This economic-political stance required not only the exported goods but also the advisors and experts who ensured that the products were inserted into foreign lands. Beginning in the mid-1950s, British engineers introduced Dubai’s ruler to the political potential of infrastructure. What ensued was the quiet start of a significant project of twentieth-century architecture and planning: to make a world city out of a place that had been fenced off by British policy for more than a century. At first, Dubai offered a testing ground for receiving British design as an exportable commodity. By opening Dubai’s markets once again to global trade routes, however, Dubai could no longer be beholden only to British rule.

FIGURE P.3 Dubai work permit for John R. Harris. Courtesy John R. Harris Library.

In the 1960s and 1970s, Dubai’s future was its greatest asset, but no experts were showcasing fantastical visions. Instead, they exhibited prowess through a “quick calculation on the back of an envelope” and won contracts to produce the evidence that things were getting better.15 Until the late 1970s, borders, lines, words, coordinates—entirely invisible on Dubai’s landscape—assured prospective creditors, residents, and workers that Dubai had a future. They signaled what else was possible.

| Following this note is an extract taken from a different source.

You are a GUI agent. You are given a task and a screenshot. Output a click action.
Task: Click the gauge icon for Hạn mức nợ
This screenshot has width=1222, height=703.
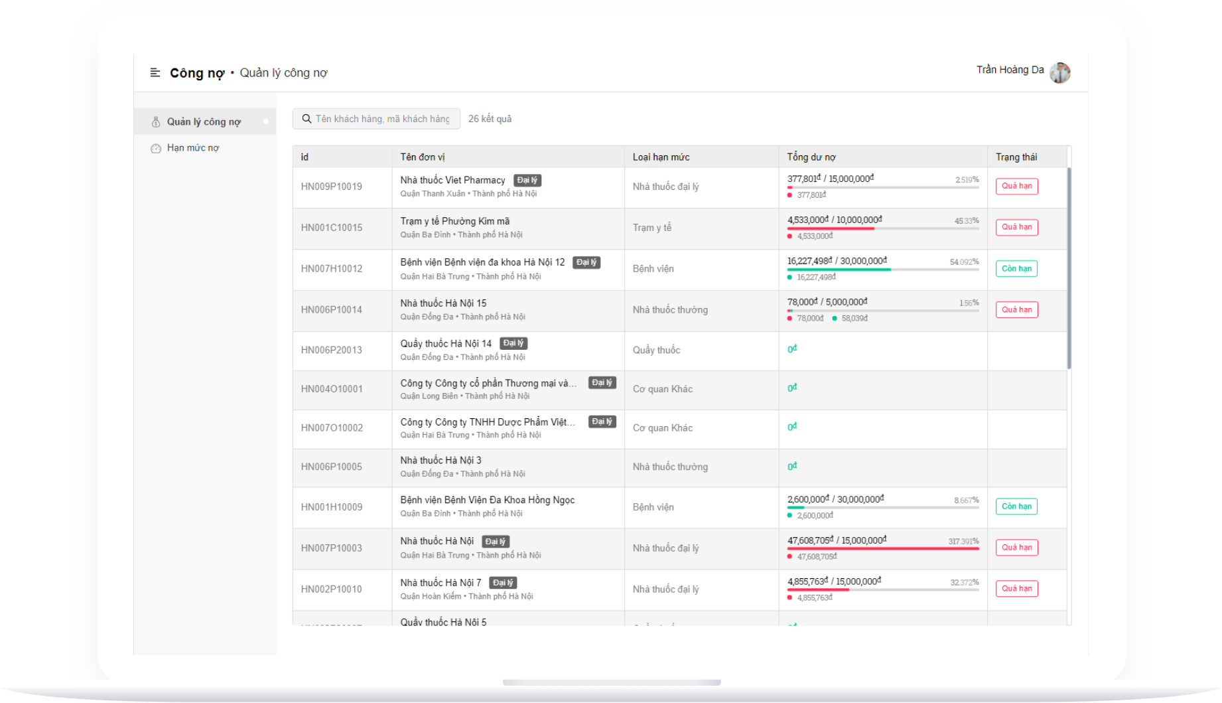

The collateral the city could put up was the transformation already happening.

At this time, the presence of foreign experts was justified by an apparent absence of local expertise. Foreign consultants, however, delivered a more crucial element: the appearance that Dubai’s growth and expansion happened outside its politics. By being reduced to their financial transactions, engineers, designers, and administrative professionals were set outside Dubai’s social and political reality. Whether serving a military force or an engineering firm, many experts claimed that “the last thing on my mind was interfering in local politics.”16 As the anthropologist Ahmed Kanna has made clear, this “political ingenuousness” promised by so many experts continues to drive how Dubai markets itself today.17

FIGURE P.4 Experts and advisors attend Sheikh Rashid bin Saeed Al Maktoum (center) during a site visit to Dubai’s World Trade Centre, circa 1978. Courtesy John R. Harris Library.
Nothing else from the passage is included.